Nickj3234 · ‎03-14-2022

Yes testing is successful.

Philip D'Ath · ‎03-14-2022

I think this issue is highly unlikely to be related to the switch firmware. It may be that a reboot of the switches caused a reboot of the access points, and something around that has caused an issue.

Does the PC WiFI settings for the SSID match what is configured with the RADIUS server? For example, PEAP+MSCHAPv2 ?

I'm guessing these settings don't match.

Does the RADIUS server say it is allowing the connection? If not, why not?

Nickj3234 · ‎03-15-2022

Sorry, was an accident clicking as a solution, The problem started after the firmware upgrade, and is happening at 4 different sites, you don't configure PC wifi for Radius you just log in with windows creds.

Philip D'Ath · ‎03-15-2022

>you don't configure PC wifi for Radius you just log in with windows creds.

That means you are using the default configuration of PEAP+MSCHAPv2. Have you checked your PEAP certificate on your RADIUS server? Maybe it has expired.

Did you maybe manually load in the IP addresses as RADIUS clients (instead of loading in subnets), while the APs were set to DHCP, the switch upgrade happened, the APs rebooted, got new IP addresses, and now don't match the RADIUS client IP addresses configured?

aleabrahao · ‎03-15-2022

@Philip D'Ath , I don't think that's the case, because it works well on mobile devices. I recommended that he perform a manual configuration.

I am not a Cisco employee. My suggestions are based on documentation of Meraki best practices and day-to-day experience.

Please, if this post was useful, leave your kudos and mark it as solved.

BlakeRichardson · ‎03-14-2022

Have the PC's had any windows updates during that time?

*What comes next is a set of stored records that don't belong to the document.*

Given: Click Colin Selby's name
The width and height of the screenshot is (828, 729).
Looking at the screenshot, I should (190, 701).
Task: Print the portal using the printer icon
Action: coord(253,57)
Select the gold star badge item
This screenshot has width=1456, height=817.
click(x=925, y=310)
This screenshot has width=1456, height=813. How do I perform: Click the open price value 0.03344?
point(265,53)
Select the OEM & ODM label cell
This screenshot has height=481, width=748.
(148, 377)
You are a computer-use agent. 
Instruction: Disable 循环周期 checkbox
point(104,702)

What firmware version did you update to?

If you found this post helpful, please give it Kudos. If my answer solves your problem, please click Accept as Solution so others can benefit from it.

Nickj3234 · ‎03-15-2022

Has nothing to do with the PC's, and the firmware is in the title of the post, slightly misspelled it's MS 14.33. I have a case open with meraki. Have updated firmware on the AP and rebooted the AP a few times, it worked fine since configuring radius authentication for wireless until the firmware upgrade.

aleabrahao · ‎03-15-2022

@Nickj3234, It doesn't make sense, I have upgraded my networks to the same version and It works fine. Can you share your SSID configuration?

I am not a Cisco employee. My suggestions are based on documentation of Meraki best practices and day-to-day experience.

Please, if this post was useful, leave your kudos and mark it as solved.

Nickj3234 · ‎03-15-2022

Network access is set to My Radius Server

WPA encryption mode set to WPA2 only

802.11r and 802.11w disabled

no splash page

Defaults for all the timeouts and retries

RADIUS testing - disabled
RADIUS CoA support - disabled
RADIUS attribute specifying group policy name - Filter ID
RADIUS accounting - disabled
RADIUS proxy - do not use meraki proxy
Assign group policies by device type - disbled

Bridged mode: make clients part of the Lan

VLAN tagging - Don't use vlan tagging
RADIUS override - ignore vlan attribute in radius responses
Content filtering - don't filter content
Bonjour forwarding - disable
Mandatory DHCP - disable

aleabrahao · ‎03-15-2022

🙂

I am not a Cisco employee. My suggestions are based on documentation of Meraki best practices and day-to-day experience.

Please, if this post was useful, leave your kudos and mark it as solved.

aleabrahao · ‎03-15-2022

What is the Minimum bitrate applied in your RF profile? Have you tried to configure your connection manually?

https://documentation.meraki.com/MR/Encryption_and_Authentication/Configuring_Clients_for_802.1X_and_Meraki_Authentication

I am not a Cisco employee. My suggestions are based on documentation of Meraki best practices and day-to-day experience.

Please, if this post was useful, leave your kudos and mark it as solved.

Nickj3234 · ‎03-15-2022

Bit rate is set to 11 for Radius, for Guest and the wpa2 it is 18. Haven't tried manual connection, not in the office today, will try it tomorrow.

Nickj3234 · ‎03-16-2022

Tried the manual connection and I was able to connect, thanks for the tip. It will be a pain to do this for all the users though, but I have something I can go back to the meraki tech with working my case.